**** Records to process
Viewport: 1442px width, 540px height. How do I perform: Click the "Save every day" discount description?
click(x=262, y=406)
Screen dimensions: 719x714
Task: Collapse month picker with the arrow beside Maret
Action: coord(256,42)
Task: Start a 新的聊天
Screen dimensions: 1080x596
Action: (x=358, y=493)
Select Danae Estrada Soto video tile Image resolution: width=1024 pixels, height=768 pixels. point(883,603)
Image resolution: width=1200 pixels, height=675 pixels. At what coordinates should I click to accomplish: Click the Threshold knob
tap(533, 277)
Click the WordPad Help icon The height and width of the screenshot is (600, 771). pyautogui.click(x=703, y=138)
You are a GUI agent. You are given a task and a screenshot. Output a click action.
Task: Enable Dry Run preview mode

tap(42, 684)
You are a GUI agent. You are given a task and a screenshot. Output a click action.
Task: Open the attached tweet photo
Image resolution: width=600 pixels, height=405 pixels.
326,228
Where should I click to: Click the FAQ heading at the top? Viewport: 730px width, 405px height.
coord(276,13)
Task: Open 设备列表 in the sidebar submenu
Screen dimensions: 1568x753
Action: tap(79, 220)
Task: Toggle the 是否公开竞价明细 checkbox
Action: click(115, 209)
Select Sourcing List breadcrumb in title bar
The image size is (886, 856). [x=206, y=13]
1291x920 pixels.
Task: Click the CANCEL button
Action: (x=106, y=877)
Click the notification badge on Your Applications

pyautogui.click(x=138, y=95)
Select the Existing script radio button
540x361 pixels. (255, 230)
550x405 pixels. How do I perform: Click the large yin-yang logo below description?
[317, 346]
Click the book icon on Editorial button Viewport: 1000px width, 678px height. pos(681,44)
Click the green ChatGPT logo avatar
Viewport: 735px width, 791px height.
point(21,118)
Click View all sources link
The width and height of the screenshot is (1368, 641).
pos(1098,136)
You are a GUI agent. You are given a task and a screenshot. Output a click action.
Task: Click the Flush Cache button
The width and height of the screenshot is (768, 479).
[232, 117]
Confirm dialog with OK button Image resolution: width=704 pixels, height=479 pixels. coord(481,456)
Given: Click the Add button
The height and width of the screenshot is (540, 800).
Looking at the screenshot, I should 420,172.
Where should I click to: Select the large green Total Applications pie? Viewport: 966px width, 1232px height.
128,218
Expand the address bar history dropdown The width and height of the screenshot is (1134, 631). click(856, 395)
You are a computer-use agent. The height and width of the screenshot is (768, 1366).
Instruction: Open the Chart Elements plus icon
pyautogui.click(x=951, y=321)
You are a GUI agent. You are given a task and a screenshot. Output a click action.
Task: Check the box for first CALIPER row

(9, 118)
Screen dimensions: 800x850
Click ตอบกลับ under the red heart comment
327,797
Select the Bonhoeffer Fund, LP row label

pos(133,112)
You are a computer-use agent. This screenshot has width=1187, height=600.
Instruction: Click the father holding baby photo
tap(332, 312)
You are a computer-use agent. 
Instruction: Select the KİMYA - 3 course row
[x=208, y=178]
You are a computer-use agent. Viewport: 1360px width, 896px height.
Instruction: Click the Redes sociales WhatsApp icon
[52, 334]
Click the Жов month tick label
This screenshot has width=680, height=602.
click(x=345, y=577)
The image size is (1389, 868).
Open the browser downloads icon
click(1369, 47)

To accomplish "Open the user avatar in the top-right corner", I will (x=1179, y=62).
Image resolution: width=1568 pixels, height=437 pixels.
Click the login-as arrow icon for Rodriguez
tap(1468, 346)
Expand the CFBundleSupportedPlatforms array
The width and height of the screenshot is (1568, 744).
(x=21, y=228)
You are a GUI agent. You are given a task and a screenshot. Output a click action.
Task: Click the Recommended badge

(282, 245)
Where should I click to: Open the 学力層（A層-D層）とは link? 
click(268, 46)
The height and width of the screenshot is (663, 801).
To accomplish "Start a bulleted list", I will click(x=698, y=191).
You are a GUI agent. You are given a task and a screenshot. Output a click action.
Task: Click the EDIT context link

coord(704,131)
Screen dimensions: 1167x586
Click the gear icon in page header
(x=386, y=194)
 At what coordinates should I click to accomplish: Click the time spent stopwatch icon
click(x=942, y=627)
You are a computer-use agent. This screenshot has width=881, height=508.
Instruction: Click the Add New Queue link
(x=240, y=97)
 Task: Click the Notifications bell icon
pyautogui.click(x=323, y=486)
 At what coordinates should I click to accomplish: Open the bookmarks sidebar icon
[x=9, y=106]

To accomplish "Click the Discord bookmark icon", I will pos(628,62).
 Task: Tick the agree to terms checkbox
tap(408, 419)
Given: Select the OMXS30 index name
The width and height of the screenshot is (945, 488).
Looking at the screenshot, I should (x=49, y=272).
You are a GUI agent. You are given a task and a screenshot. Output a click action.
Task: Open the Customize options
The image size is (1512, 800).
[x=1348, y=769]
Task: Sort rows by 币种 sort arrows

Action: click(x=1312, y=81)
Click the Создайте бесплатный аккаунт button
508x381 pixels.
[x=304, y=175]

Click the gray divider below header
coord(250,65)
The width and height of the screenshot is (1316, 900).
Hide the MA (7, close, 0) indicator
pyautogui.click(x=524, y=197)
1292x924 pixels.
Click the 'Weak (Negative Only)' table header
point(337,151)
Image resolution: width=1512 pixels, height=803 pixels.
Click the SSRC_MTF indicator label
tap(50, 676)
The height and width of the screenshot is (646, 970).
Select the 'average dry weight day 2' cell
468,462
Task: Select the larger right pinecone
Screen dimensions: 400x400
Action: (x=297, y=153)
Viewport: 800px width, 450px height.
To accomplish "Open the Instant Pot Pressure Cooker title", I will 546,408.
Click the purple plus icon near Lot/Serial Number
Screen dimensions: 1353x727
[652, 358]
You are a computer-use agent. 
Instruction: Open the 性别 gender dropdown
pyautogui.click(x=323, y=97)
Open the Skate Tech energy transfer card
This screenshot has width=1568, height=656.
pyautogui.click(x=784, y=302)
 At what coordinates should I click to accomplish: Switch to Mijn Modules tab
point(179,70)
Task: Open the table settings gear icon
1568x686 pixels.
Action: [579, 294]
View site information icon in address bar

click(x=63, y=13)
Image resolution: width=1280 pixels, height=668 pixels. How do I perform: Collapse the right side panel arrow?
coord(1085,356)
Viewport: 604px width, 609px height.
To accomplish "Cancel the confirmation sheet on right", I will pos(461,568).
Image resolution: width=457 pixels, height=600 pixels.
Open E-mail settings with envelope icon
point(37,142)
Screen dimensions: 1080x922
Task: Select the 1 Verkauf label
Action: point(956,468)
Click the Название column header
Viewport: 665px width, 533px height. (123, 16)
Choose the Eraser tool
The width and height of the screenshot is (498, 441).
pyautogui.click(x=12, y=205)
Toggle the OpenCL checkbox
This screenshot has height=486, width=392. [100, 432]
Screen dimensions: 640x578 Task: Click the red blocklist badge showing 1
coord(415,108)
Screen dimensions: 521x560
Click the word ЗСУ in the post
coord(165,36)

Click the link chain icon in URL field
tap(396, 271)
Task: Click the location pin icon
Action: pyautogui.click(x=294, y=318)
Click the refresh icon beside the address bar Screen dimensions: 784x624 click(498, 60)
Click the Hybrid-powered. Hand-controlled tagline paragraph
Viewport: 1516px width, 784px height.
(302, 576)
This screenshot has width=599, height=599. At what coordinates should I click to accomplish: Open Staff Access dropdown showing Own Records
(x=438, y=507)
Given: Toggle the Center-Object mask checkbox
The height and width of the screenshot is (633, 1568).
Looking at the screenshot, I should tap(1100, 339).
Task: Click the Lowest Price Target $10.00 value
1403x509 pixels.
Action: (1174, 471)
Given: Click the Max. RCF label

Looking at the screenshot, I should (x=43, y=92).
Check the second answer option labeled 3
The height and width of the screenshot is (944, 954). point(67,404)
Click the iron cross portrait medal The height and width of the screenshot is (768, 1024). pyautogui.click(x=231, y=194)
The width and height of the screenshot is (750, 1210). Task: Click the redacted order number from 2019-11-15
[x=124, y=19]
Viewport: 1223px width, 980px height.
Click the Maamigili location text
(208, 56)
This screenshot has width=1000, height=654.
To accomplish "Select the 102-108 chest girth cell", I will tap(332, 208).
********
• [Work request]
Copy out the lines starting at the one containing "Click the refresh" and ending with the last line of the entries. Include nothing else.

• [Result below]
Click the refresh icon beside the address bar Screen dimensions: 784x624 click(498, 60)
Click the Hybrid-powered. Hand-controlled tagline paragraph
Viewport: 1516px width, 784px height.
(302, 576)
This screenshot has width=599, height=599. At what coordinates should I click to accomplish: Open Staff Access dropdown showing Own Records
(x=438, y=507)
Given: Toggle the Center-Object mask checkbox
The height and width of the screenshot is (633, 1568).
Looking at the screenshot, I should tap(1100, 339).
Task: Click the Lowest Price Target $10.00 value
1403x509 pixels.
Action: (1174, 471)
Given: Click the Max. RCF label

Looking at the screenshot, I should (x=43, y=92).
Check the second answer option labeled 3
The height and width of the screenshot is (944, 954). point(67,404)
Click the iron cross portrait medal The height and width of the screenshot is (768, 1024). pyautogui.click(x=231, y=194)
The width and height of the screenshot is (750, 1210). Task: Click the redacted order number from 2019-11-15
[x=124, y=19]
Viewport: 1223px width, 980px height.
Click the Maamigili location text
(208, 56)
This screenshot has width=1000, height=654.
To accomplish "Select the 102-108 chest girth cell", I will tap(332, 208).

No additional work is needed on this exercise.